## WORK TASK
Tally the lines below containing "will" and report only the total.

(Stored records)

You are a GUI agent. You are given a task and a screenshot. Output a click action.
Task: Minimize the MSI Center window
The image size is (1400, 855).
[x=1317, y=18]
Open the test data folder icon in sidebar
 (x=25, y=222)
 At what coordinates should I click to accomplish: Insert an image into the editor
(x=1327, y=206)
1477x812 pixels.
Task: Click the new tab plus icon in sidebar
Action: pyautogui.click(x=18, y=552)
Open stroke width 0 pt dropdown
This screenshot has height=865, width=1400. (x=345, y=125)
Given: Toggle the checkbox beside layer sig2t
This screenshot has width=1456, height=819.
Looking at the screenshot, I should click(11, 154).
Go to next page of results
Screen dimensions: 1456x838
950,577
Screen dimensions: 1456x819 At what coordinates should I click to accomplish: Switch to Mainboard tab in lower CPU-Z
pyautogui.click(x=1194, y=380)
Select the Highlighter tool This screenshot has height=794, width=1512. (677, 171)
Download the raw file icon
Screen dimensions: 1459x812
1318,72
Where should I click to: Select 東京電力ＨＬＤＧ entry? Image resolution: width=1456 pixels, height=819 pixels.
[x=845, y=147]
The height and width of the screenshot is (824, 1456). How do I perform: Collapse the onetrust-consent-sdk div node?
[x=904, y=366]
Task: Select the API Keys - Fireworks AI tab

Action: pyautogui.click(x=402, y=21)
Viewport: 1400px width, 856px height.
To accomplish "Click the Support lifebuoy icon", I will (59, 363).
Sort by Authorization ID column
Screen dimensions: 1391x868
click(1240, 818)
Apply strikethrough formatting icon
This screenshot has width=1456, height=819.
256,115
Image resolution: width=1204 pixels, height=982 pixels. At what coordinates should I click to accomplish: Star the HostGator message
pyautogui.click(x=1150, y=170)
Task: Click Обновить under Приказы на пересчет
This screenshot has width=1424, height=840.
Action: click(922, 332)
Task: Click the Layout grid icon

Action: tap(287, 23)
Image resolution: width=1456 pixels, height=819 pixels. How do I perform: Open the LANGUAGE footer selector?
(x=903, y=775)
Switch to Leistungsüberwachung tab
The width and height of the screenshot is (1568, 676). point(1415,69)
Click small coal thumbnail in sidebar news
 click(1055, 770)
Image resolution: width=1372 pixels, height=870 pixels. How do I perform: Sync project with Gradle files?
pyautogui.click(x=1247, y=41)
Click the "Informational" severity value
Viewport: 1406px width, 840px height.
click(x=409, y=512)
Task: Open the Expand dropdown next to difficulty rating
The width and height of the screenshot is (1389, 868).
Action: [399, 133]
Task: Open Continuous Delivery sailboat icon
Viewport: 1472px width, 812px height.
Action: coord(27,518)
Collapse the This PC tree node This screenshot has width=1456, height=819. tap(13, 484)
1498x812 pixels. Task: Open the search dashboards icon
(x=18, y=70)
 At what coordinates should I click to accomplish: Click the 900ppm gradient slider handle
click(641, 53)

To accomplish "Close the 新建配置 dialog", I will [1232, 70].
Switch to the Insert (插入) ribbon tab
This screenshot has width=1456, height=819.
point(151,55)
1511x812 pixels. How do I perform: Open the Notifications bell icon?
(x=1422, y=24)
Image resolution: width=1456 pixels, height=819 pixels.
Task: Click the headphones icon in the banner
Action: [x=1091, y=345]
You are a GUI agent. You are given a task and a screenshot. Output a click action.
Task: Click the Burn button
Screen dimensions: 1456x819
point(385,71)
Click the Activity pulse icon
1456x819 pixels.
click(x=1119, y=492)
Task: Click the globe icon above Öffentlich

## ANSWER FOR THIS EXERCISE
2